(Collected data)

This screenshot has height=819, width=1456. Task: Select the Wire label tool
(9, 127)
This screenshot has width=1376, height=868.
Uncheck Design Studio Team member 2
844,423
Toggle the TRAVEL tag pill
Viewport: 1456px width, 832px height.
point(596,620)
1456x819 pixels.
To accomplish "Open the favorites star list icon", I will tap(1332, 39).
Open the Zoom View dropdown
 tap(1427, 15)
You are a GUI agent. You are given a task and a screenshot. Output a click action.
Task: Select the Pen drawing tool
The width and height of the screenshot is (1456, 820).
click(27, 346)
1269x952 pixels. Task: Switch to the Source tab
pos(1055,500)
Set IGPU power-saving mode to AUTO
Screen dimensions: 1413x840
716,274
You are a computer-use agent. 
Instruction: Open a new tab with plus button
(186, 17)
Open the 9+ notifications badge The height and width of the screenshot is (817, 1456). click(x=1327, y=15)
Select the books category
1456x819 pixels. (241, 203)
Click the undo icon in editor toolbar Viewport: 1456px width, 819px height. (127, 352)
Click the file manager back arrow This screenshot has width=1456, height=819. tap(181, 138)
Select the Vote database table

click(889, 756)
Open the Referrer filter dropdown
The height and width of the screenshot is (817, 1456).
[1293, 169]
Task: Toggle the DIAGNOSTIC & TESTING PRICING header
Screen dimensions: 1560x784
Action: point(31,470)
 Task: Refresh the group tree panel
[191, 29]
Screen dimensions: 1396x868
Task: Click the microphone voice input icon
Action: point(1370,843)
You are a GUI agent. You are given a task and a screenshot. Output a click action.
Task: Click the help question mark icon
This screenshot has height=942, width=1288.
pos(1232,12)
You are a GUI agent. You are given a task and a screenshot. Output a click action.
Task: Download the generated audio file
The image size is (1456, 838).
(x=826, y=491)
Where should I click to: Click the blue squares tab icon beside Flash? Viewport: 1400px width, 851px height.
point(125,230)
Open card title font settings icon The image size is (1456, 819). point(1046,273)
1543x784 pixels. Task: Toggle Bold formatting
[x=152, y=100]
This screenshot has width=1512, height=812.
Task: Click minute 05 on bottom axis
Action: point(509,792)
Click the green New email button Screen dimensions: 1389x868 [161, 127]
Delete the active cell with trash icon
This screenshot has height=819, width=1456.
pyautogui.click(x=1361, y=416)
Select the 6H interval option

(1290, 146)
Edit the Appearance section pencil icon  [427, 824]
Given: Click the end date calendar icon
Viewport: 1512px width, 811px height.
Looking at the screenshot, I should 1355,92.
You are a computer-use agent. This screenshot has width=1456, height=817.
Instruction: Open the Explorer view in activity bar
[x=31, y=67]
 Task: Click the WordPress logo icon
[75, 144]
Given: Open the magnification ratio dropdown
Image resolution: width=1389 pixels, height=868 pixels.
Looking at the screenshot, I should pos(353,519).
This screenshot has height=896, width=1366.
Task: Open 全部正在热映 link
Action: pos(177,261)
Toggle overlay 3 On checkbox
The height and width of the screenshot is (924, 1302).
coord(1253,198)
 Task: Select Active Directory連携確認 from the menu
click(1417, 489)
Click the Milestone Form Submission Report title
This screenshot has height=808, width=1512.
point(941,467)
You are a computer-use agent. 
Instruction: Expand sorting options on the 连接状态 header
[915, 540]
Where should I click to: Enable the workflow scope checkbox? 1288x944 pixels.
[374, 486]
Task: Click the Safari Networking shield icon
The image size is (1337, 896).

(AIM OF THE TASK) Every record must appear in the answer exactly as it appears above.

(ANSWER SPACE)
This screenshot has height=819, width=1456. Task: Select the Wire label tool
(9, 127)
This screenshot has width=1376, height=868.
Uncheck Design Studio Team member 2
844,423
Toggle the TRAVEL tag pill
Viewport: 1456px width, 832px height.
point(596,620)
1456x819 pixels.
To accomplish "Open the favorites star list icon", I will tap(1332, 39).
Open the Zoom View dropdown
 tap(1427, 15)
You are a GUI agent. You are given a task and a screenshot. Output a click action.
Task: Select the Pen drawing tool
The width and height of the screenshot is (1456, 820).
click(27, 346)
1269x952 pixels. Task: Switch to the Source tab
pos(1055,500)
Set IGPU power-saving mode to AUTO
Screen dimensions: 1413x840
716,274
You are a computer-use agent. 
Instruction: Open a new tab with plus button
(186, 17)
Open the 9+ notifications badge The height and width of the screenshot is (817, 1456). click(x=1327, y=15)
Select the books category
1456x819 pixels. (241, 203)
Click the undo icon in editor toolbar Viewport: 1456px width, 819px height. (127, 352)
Click the file manager back arrow This screenshot has width=1456, height=819. tap(181, 138)
Select the Vote database table

click(889, 756)
Open the Referrer filter dropdown
The height and width of the screenshot is (817, 1456).
[1293, 169]
Task: Toggle the DIAGNOSTIC & TESTING PRICING header
Screen dimensions: 1560x784
Action: point(31,470)
 Task: Refresh the group tree panel
[191, 29]
Screen dimensions: 1396x868
Task: Click the microphone voice input icon
Action: point(1370,843)
You are a GUI agent. You are given a task and a screenshot. Output a click action.
Task: Click the help question mark icon
This screenshot has height=942, width=1288.
pos(1232,12)
You are a GUI agent. You are given a task and a screenshot. Output a click action.
Task: Download the generated audio file
The image size is (1456, 838).
(x=826, y=491)
Where should I click to: Click the blue squares tab icon beside Flash? Viewport: 1400px width, 851px height.
point(125,230)
Open card title font settings icon The image size is (1456, 819). point(1046,273)
1543x784 pixels. Task: Toggle Bold formatting
[x=152, y=100]
This screenshot has width=1512, height=812.
Task: Click minute 05 on bottom axis
Action: point(509,792)
Click the green New email button Screen dimensions: 1389x868 [161, 127]
Delete the active cell with trash icon
This screenshot has height=819, width=1456.
pyautogui.click(x=1361, y=416)
Select the 6H interval option

(1290, 146)
Edit the Appearance section pencil icon  [427, 824]
Given: Click the end date calendar icon
Viewport: 1512px width, 811px height.
Looking at the screenshot, I should 1355,92.
You are a computer-use agent. This screenshot has width=1456, height=817.
Instruction: Open the Explorer view in activity bar
[x=31, y=67]
 Task: Click the WordPress logo icon
[75, 144]
Given: Open the magnification ratio dropdown
Image resolution: width=1389 pixels, height=868 pixels.
Looking at the screenshot, I should pos(353,519).
This screenshot has height=896, width=1366.
Task: Open 全部正在热映 link
Action: pos(177,261)
Toggle overlay 3 On checkbox
The height and width of the screenshot is (924, 1302).
coord(1253,198)
 Task: Select Active Directory連携確認 from the menu
click(1417, 489)
Click the Milestone Form Submission Report title
This screenshot has height=808, width=1512.
point(941,467)
You are a computer-use agent. 
Instruction: Expand sorting options on the 连接状态 header
[915, 540]
Where should I click to: Enable the workflow scope checkbox? 1288x944 pixels.
[374, 486]
Task: Click the Safari Networking shield icon
The image size is (1337, 896).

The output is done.